“Seems they couldn’t start the Imposter’s rental.”

“Why not?”

“Someone opened the fuse panel under the hood and removed the fuses that controlled both the fuel pump and the ignition.”

“I’ll be damned.”

“You were wrong. The car didn’t break down. It looks like someone purposely stranded Rush at the lake.”

I poured a quart of motor oil into each of the plastic jugs and then filled them to the brim with unleaded gasoline. After topping off the Audi’s tank, I went inside Miller Big Stop. The young man behind the cash register seemed surprised when I paid cash. I don’t know why. I had paid cash for everything I bought that day.

“Hear about the excitement we had yesterday?” he asked.

“What excitement?”

He waved in the general direction of Mike Randisi’s place. “Man and woman got themselves shot just over to the farm over there.”

“Oh yeah?”

“Naked as jaybirds, they were. I heard they were in bed doin’ it when someone came in and shot them both.”

“Does the sheriff have any suspects?”

“Not that I heard, but if it was me, I’d be lookin’ to see who they were sleepin’ with besides each other, that’s what I would do.”

I left as soon as he counted out my change. I might have told him to keep it—I’ve done it before—only I didn’t want to give him anything to remember me by.

It was so quiet and the call so unexpected that I jumped when I heard the opening notes to “Summertime” again. I read the name on the display.

“Hey, sweetie,” I said.

“Hi, McKenzie,” Victoria Dunston replied.

“How was the soccer tournament?”

“We got our butts kicked.”

“So basically your athletic career is following the same path as your father’s and mine.”

“So far. McKenzie, I did what you asked. I looked for high school teams called the Raiders in Chicago and for about a hundred miles around Chicago. There are a bunch of them, including teams called Red Raiders and the Purple Raiders—Wells Academy, Robeson, Glenbard South, Ashton-Franklin, Grove, Bolingbrook. It’s a long list. Do you want me to recite the whole thing?”

“No. I’ll have to get them later. I’m a little busy right now.”

“Okay,” she said. “There’s something else, though. I checked. There’s a Taste of Chicago that’s just like Taste of Minnesota except much, much bigger. Guess where they hold it?”

“Grant Park.”

“Yep. Is that helpful?”

“It is, but—can I get back to you later?”

“Absolutely.”

I hung up and resumed staring out the windshield of my car.

Church lived in a small clapboard house on the wrong side of the tracks that divided Libbie in half, not far from the water treatment plant. The house needed work, and so did the garage and lawn. On the other hand, the Ford F150 pickup parked in the driveway was gleaming, its black body newly washed and waxed. Even the tires sparkled in the hard sunlight. I watched the house from a safe distance through a pair of binoculars that I kept along with my guns under the false bottom of the Audi’s trunk. I had removed and loaded a 9 mm Beretta as well. It was sitting on the seat next to me. Even so, my inner voice pleaded with me—Let’s keep our crimes to a minimum, shall we?

I agreed to that request. Yet I refused to listen when my inner voice told me that what I was about to do was wrong.

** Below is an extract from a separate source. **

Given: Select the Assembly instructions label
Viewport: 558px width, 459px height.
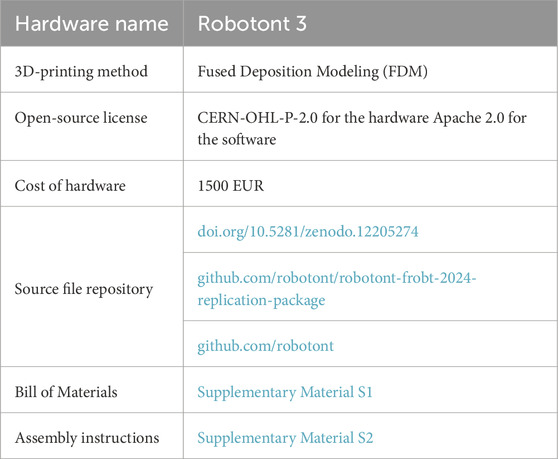Looking at the screenshot, I should (87, 438).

This isn’t justice, it’s revenge.

So?

It’s illegal. It’s against the law.

The law doesn’t work out here.

You’re not that person.

Yeah, I am.

I set the binoculars aside and gripped the steering wheel. My hands were icy cold, yet sweating at the same time—go figure. According to my expensive watch, which, among other things, had a timer, Paulie arrived at exactly 8:13 p.m. He parked his battered Dodge Stratus on the street and walked across the spotty lawn to the front door of the house. He walked in without knocking. At 8:42 he and Church emerged from the house. Church carefully cradled a small brown paper bag in one arm as if he were afraid of dropping it as he walked to the pickup. In his free hand he carried a twelve-gauge double-barrel shotgun. Paulie moved toward the Stratus. Church called to him. Paulie paused and pointed at the bag. Church laughed at him. Finally they both boarded Church’s F150; Church set the bag on the seat and placed the gun on a rack attached to his rear window. They drove away without coming anywhere near me.

I sat and listened to the quietness, straining to hear any sound resembling a truck engine or human voices. I heard only the sound of the never-ceasing wind. I waited fifteen minutes, partly to make sure Church didn’t return for something he forgot and partly to give the sun time to set—this was the kind of thing best done in darkness, I told myself. While I waited, I patted the double-A batteries in my pocket. For safety’s sake, I had removed them from the kitchen timers. I would return them when I was ready to set the bombs.